Эбби Хоффман был одним из первых американцев, кто полностью оценил те возможности и преимущества, которые обеспечивал современникам «век средств массовой информации». В движении «новых левых» он выполнял роль клоуна не только потому, что был им на самом деле, но и потому, что, как следует поразмыслив, понял нужду «новых левых» в клоуне: он мог привлечь внимание к их проблемам, и его нельзя было не заметить. Прежде всего Эбби Хоффман не хотел остаться незамеченным. И, как и все хорошие комики, он был мастером розыгрыша, и те, кто знал в этом толк, хохотали. Остальные присоединялись к телевизионщикам, ожидавшим, что Хоффман, как обещал, вознесется и будет левитировать над Пентагоном, и не понимали, почему он нимало не был смущен или разочарован, когда не смог этого сделать.

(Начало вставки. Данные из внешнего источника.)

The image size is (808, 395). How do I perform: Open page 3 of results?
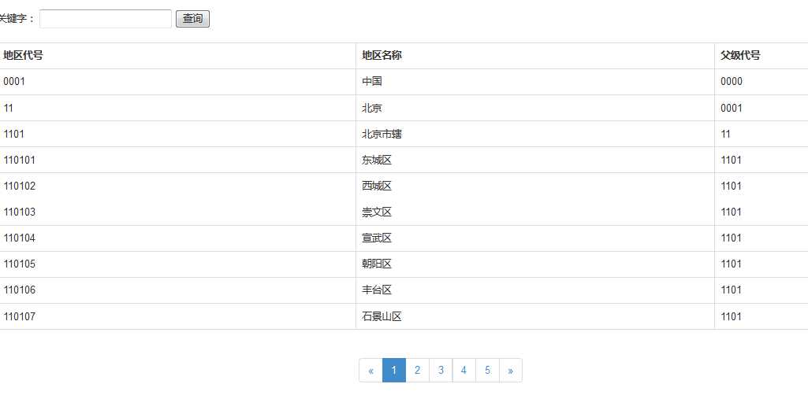(441, 371)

В 1960 году, когда он «родился», как он сам говорил, ему было двадцать четыре года (он появился на свет в 1936 году).

Он был первокурсником в Брэндисе, когда Том Хейден впервые проехал пятьдесят миль, чтобы попасть в Мичиганский университет, на шесть лет старше Марио Савио и на десять или больше — тех, кто окончил колледж в 1968 году. У Хоффмана было ощущение, что он пришел слишком поздно. Он никогда не ходил на политические демонстрации до 1960 года: тогда, на последнем курсе в Беркли, он принял участие в колоссальной акции протеста против смертной казни, во главе которой стояли Марлон Брандо и другие знаменитости, после того как Кэрил Чессмен, похитивший двух женщин и принуждавший их к оральному сексу, был приговорен к смерти за свое преступление. Но 2 мая, после того как первый предпринятый Хоффманом опыт политической активности потерпел неудачу, Чессмен был казнен в штате Калифорния.

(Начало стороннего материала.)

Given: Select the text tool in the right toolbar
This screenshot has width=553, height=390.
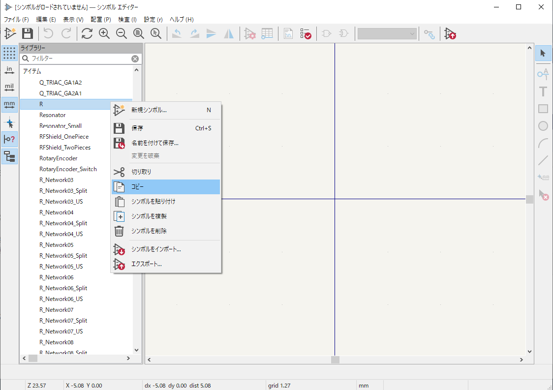Looking at the screenshot, I should click(543, 91).
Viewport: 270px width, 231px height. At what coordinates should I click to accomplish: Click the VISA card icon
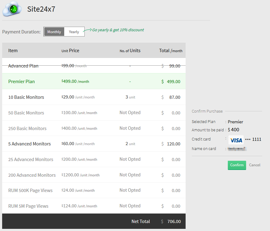236,140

В тот же год Хоффман женился. У него родилось двое детей, и в течение нескольких лет он безуспешно пытался вжиться в роль отца и быть как все. В 1964 году, к своему великому разочарованию, он видел «Лето свободы» по телевизору. Летом

1965 года, когда множество белых волонтеров в последний раз отправились на Юг, Хоффман был среди них. Следующие два года он также оказывался в числе немногих приезжих, выполняя задания Эс-эн-си-си. Хоффман пропустил не только «Лето свободы», но и другое важное событие в рамках движения за гражданские права — съезд демократов в Атлантик-Сити. На съезде всех прибрал к рукам Джонсон, ставший президентом после гибели Кеннеди. Кандидат на пост вице-президента при Джонсоне Губерт Хамфри, его протеже Уолтер Мондейл и другие лидеры либерального истеблишмента, боясь, что им придется уступить Юг Голдуотеру, отказались принять делегатов от Партии свободы Миссисипи. Это привело к расколу движения в соответствии с возрастом участников. Старшие лидеры, такие как Мартин Лютер Кинг, привыкли к мысли, что демократическая партия — надежный товарищ и с ней, что называется, надо работать. Но Эс-эн-си-си утратил веру в плодотворность работы с кем бы то ни было из белых представителей истеблишмента. Боб Мозес был в ярости. Молодые лидеры, такие как Стоукли Кармайкл, потеряли терпение. Они заговорили о «Власти черных», о том, что чернокожие должны идти своим путем.

Всего за несколько недель до съезда демократов поступило сообщение об обстреле канонерскими лодками Северного Вьетнама американских миноносцев в Тонкинском заливе. Джонсон ответил нападением на Северный Вьетнам и заставил конгресс принять резолюцию о Тонкинском заливе, которая уполномочивала президента использовать «любые необходимые средства» для защиты Южного Вьетнама. Многие данные (в их числе телеграмма с одного из эсминцев) свидетельствовали в пользу того, что в действительности нападения могло и не быть. В 1968 году сенат провел слушания по этому вопросу, однако так и не разрешил его окончательно. Существовало стойкое подозрение, что тонкинский инцидент (имел он место на самом деле или нет — не столь важно) использовался Джонсоном как предлог для продолжения войны. Том Хейден сказал: «То, что демократическая партия выразила согласие с резолюцией о Тонкинском заливе именно тогда, когда отказалась принять делегатов от Партии свободы Миссисипи, стало для меня своего рода переломным моментом».